カテゴリー別アーカイブ: 連載「公共を創る」

連載「公共を創る」第97回

連載「公共を創る 新たな行政の役割」の第97回「保険に見る企業と政府の協働」が、発行されました。

前回までの「第4章 政府の役割再考 1.社会の課題の変化」(連載第71回〜96回)では、日本が成熟社会に入り社会の課題が変わったこと、それに従って行政の任務も大きく変わるべきであることを説明しました。今回からは「2.社会と政府」に入り、これらの変化を念頭に、これからの政府の役割を検討するために、社会と政府の関係を見直してみます。

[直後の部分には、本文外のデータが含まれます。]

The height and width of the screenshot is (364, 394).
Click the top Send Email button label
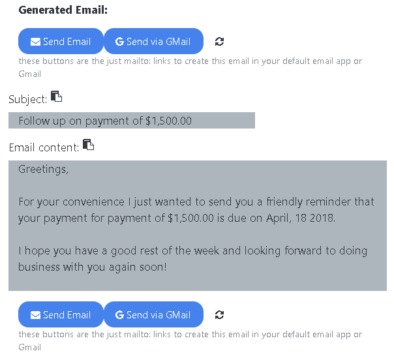coord(67,42)
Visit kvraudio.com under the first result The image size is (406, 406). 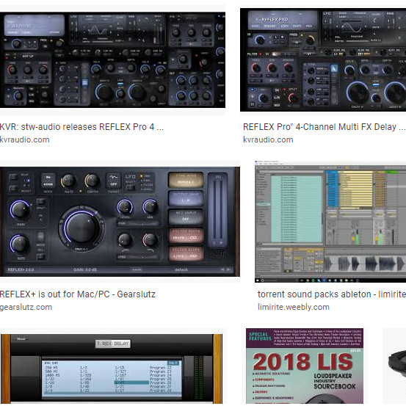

本稿では、社会は公私が対立しているのではなく、官(政府・行政)、共(非営利活動、非営利団体)、業(企業・市場経済)の三つの主体・場・仕組みに支えられていると考えるのです。そして、社会が私たちの暮らしを支えている場合には、モノやサービスの提供だけでなく、働く場、他者とのつながり、生きがいや居場所という機能も果たしています。それらは、法律や制度だけでなく、国民の意識と生活がつくっています。
かつて安全で安心といわれた日本、また驚異的な経済成長を支えたのは、これら国民の民度や気風がつくるこの国のかたちでした。
しかし、今や日本社会の安心にほころびが生じ、経済も低迷しています。安心して暮らせる社会をつくるためには、行政の役割を現状に即して変更していくことも必要ですが、民間の役割や国民の意識の変革も重要です。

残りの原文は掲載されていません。